Pemanfaatan teknologi informasi dalam kegiatan operasional perbankan tentu memiliki resiko-resiko yang dihadapi. Berbagai resiko tentang fenomena yang sering terjadi dalam penerapan pemanfaatan teknologi informasi di dunia perbankan, baik berupa murni tindakan kejahatan maupun kesalahan yang disebabkan pihak internal antara lain sebagai berikut: adanya perusakan jaringan komputer yang dilakukan pihak luar maupun dalam sehingga menyebabkan errornya sistem pelayanan seperti gangguan e-banking, atm error, gangguan layanan transfer, sampai kejahatan ATM. Juga adanya kesalahan dari sistem yang berjalan didalam proses bisnis seperti halnya maintenance dalam sebuah sistem informasi maupun kesalahan dari user dalam melakukan proses penginputan disebabkan karena sistim yang rumit atau kurang adanya pelatihan secara khusus guna mendukung upaya peningkatan monitoring dan evaluasi terhadap sistem. Selain itu juga ada permasalahan lainya yang timbul mengingat banyaknya kantor cabang, koordinasi yang belum berjalan dengan baik dari kantor pusat hingga unit terkecil, dan beragamnya produk BRI tentu membutuhkan sistem/teknologi informasi pengelolaan dan pengawasan yang baik agar tidak terjadi penyimpangan dalam menjalankan bisnis. Banyaknya kantor cabang tersebut dapat mempersulit BRI untuk mengetahui kondisi perusahaan secara keseluruhan. Demikian halnya dengan masalah perkembangan produk yang ada dalam tiap kantor cabangnya

Dari beberapa resiko-resiko yang dijabarkan diatas perlu adanya tata kelola yang mengacu pada framework COBIT 4.1 domain monitoring dan evaluasi kinerja TI (ME1). Karena dengan adanya penerapan domain tersebut maka tata kelola TI terhadap sistem informasi yang berjalan di Bank BRI akan senantiasa diawasi dan dievaluasi kinerja TI dalam bank untuk meminimalisasi resiko-resiko keajahatan dan permasalahan yang timbul terkait pemanfaatan sarana komputer, telekomunikasi dan sarana elektronik lainnya yang digunakan dalam pengolahan dan pelayanan jasa perbankan. Tanpa adanya penerapan  domain monitoring dan evaluasi kinerja TI (ME1) dalam tata kelola teknologi informasi pada bisnis perbankan maka dapat menyebabkan terjadinya risiko kegagalan layanan, sistem error, serta penghamburan investasi TI.

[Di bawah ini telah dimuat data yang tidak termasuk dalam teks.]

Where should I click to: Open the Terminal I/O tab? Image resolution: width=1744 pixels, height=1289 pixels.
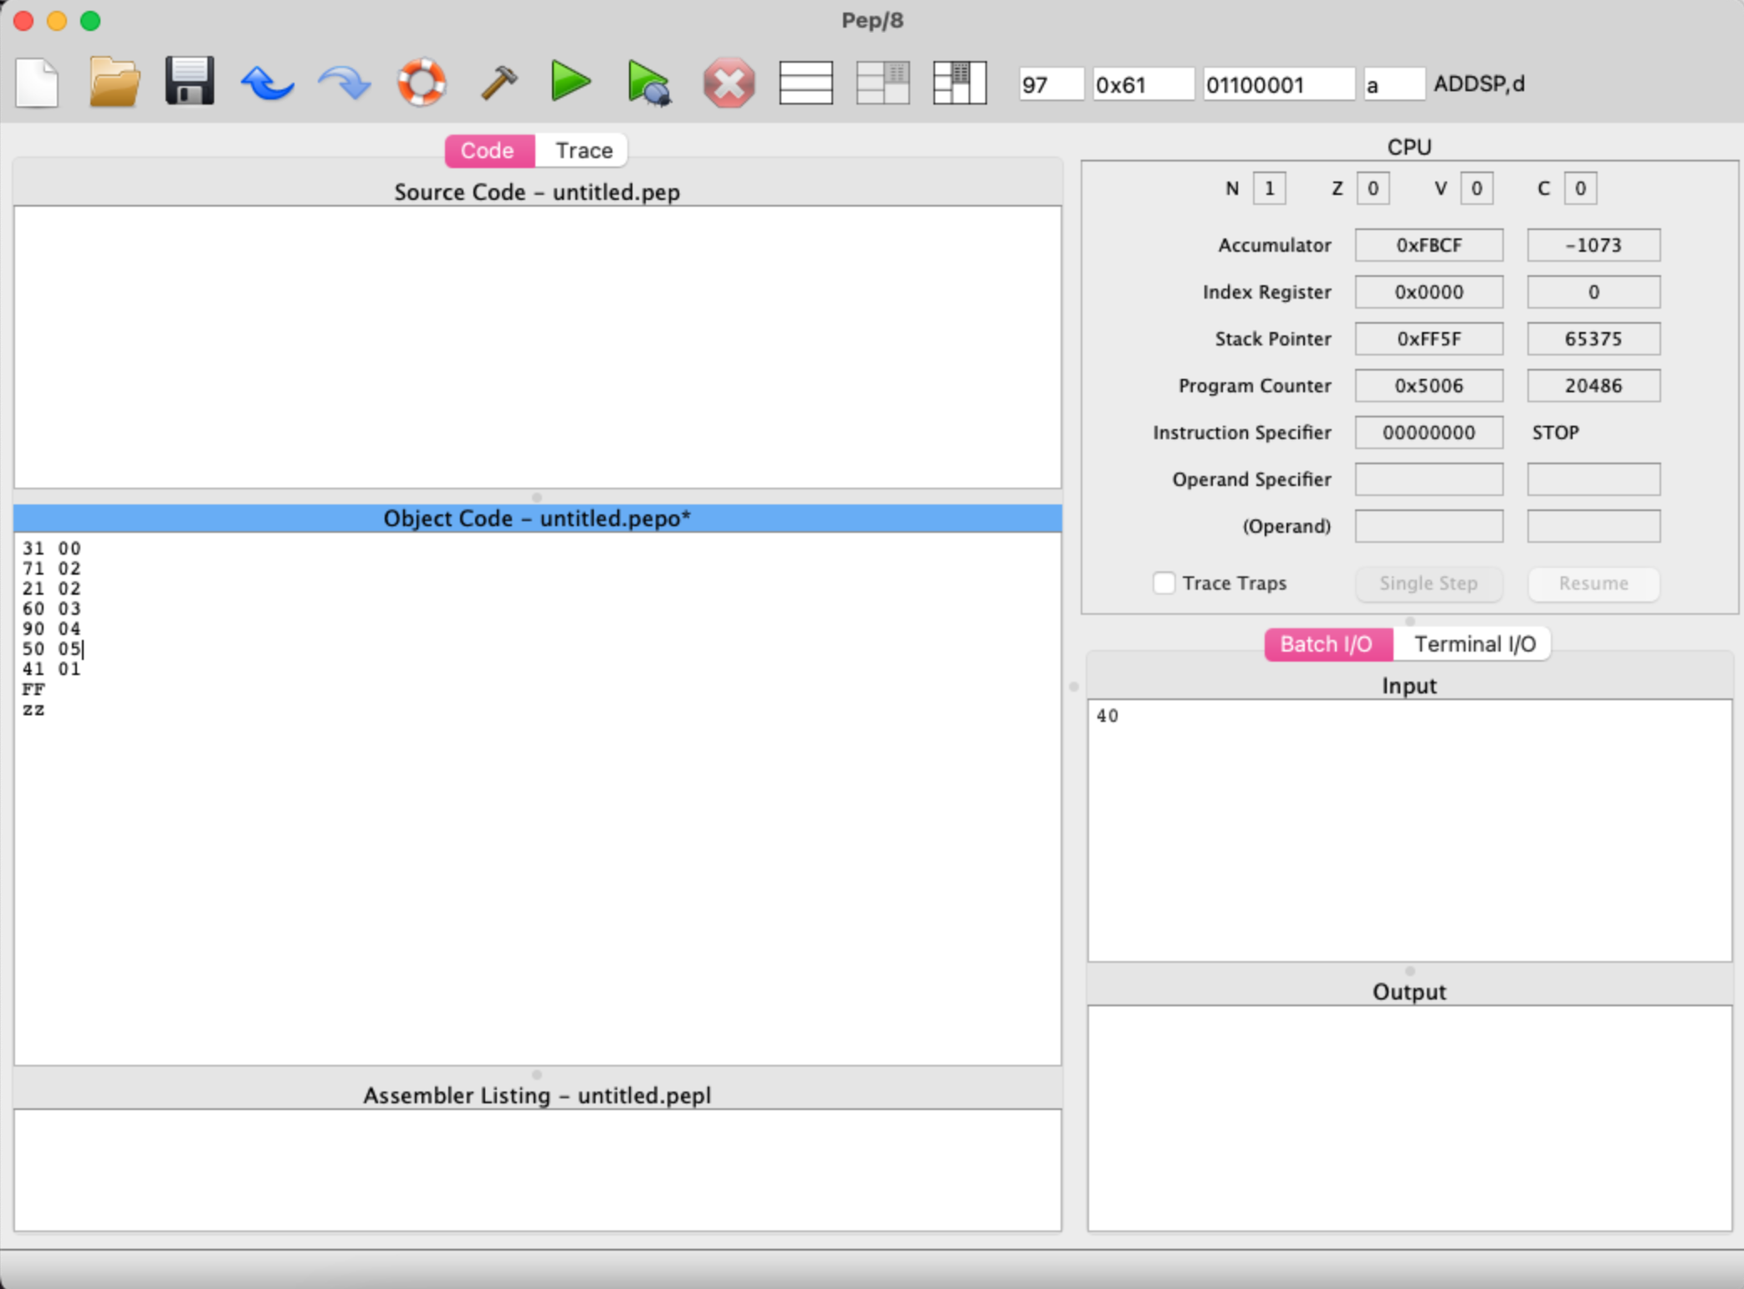pyautogui.click(x=1474, y=643)
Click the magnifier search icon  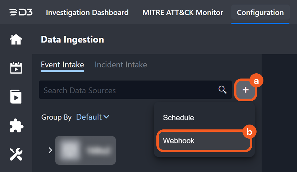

Tata Kelola Teknologi Informasi
Tata Kelola Teknologi Informasi Tata kelola teknologi informasi memiliki definisi inklusif yang mencakup sistem informasi (SI), teknologi dan komunikasi, bisnis, dan hukum serta isu-isu lain yang melibatkan seluruh pemangku kepentingan, baik direktur, manajemen eksekutif, pemilik proses, supplier, pengguna TI bahkan pengguna audit SI/TI. Pembentukan dan penyusunan tata kelola tersebut merupakan tanggung jawab dari jajaran direksi dan manajemen[7]
 Adapun area yang menjadi area faokus dalam proses pengelolaan tata kelola
teknologi informasi, dibedakan menjadi lima area utama [6]:

1. Penyelarasan strategi (Strategic aligment): Proses-proses penyelarasan strategi meliputi perencanaan strategis teknologi informasi, perencanaan operasional teknologi informasi, serta analisis stakeholder yang meliputi hal layanan (kebutuhan sekarang dan yang akan datang), harapan unjuk kerja dan kepuasan serta resiko. Sedangkan fokus pada keselarasan antara rencana bisnis dan rencana TI.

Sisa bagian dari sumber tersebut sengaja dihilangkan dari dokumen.